Ruth pushed her wire-rimmed glasses back up on her nose. Her long hair was never thoroughly brushed, but she held her shoulders straight back and kept her stomach muscles in tight. A year of karate with a local master had taught her that. Ruth felt good in her body. She thought about how she never would have taken the class without Paul, or have developed such a firm midriff. “Do as many sit-ups as you can, and I’ll do twice as many,” he used to say. This was the nature of their romance.
Paul left. She knew he would, when he started talking about traveling around the world and used the first person singular.
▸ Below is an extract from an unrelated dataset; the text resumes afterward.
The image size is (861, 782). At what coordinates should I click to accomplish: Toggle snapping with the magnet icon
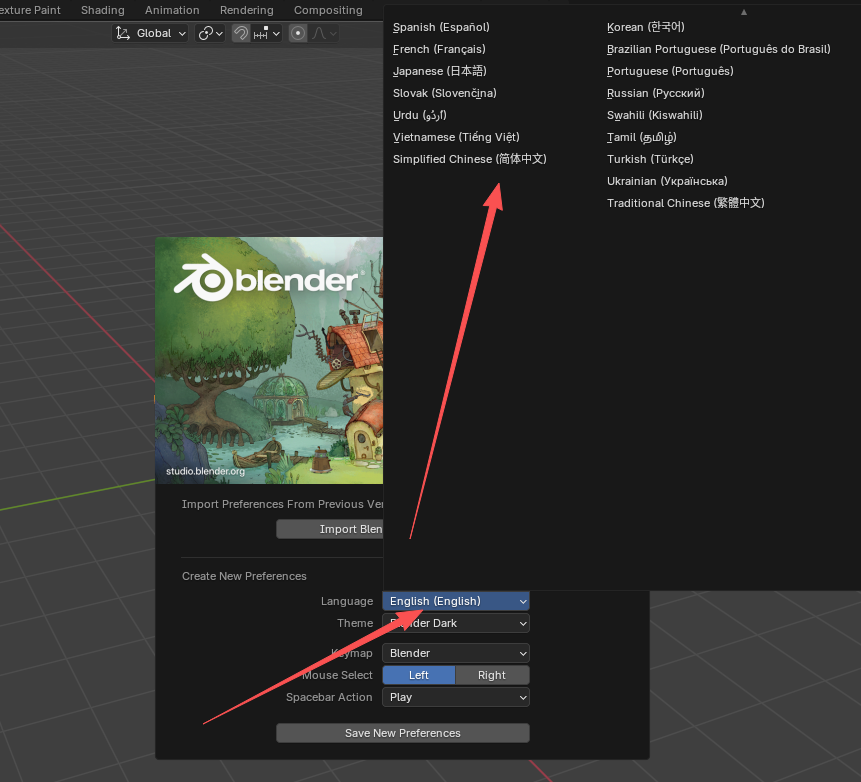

Ruth stayed on, continuing to teach conversational English to Japanese engineers. She didn’t much mind Paul’s departure. She had the drafty little house to herself, and while she missed sitting on his lap to keep warm in winter and watching his long strong body move through karate forms, she valued her new solitude. She went to her English-teaching jobs, tried to glean ever more knowledge about making sushi from the local fish woman, and kept up with her Japanese lessons with Kenji.
Kenji. Ruth thought about his smooth skin, his wild black hair, and the crack in his delicious laugh. The way he fed her sushi, morsel by morsel off purple chopsticks, in his tiny 11th-floor apartment outside of Shinjuku. Ruth smiled, then looked around. All of her subway compatriots were studiously avoiding making any eye contact, as per their custom. Ruth knew people managed to look at her: she was gaijin, a foreigner, even though she was the right height and had dark hair. Other women didn’t walk around with their heads up and their shoulders squared. Ruth got a lot of attention, yet among all these people she still felt isolated.
She and Kenji became lovers after Paul left. Now, on Christmas day, they had eaten, slept, and talked together for hours. They ate the strange Japanese Christmas cake decorated with Disney characters sold in Tokyo only on this day, and drank port wine. Ruth sat on the heavy woven tatami. Her legs were crossed under the low table, her chin on her hand, her back warmed by a quilted robe, a present from her beau. Since she couldn’t be with family, this was a happy substitute. Kenji fed her another bite of sushi and murmured at her to stay. But when she refused, and it was time for her to go, Kenji smiled a smile that went with his hair as she trekked shivering off for the station.
Ruth changed for the suburban Odakyu-sen. It was the midnight run, the last train out. She grasped a free pole, wondering if she was too tired to surf this last leg of her trip, and then noticed something unheard of. People were talking to each other. Complete strangers were looking at each other, cracking jokes, and chatting. Unacquainted Japanese people chatting – if that doesn’t take the cake, Ruth thought. The man next to her, red-faced and happy, attempted a few words in her language: “Mari kurisimasu!”
“Doomo, doomo,” Ruth thanked him, smiling and holding her ground as the train swung around a bend. “Merry Christmas to you, too.”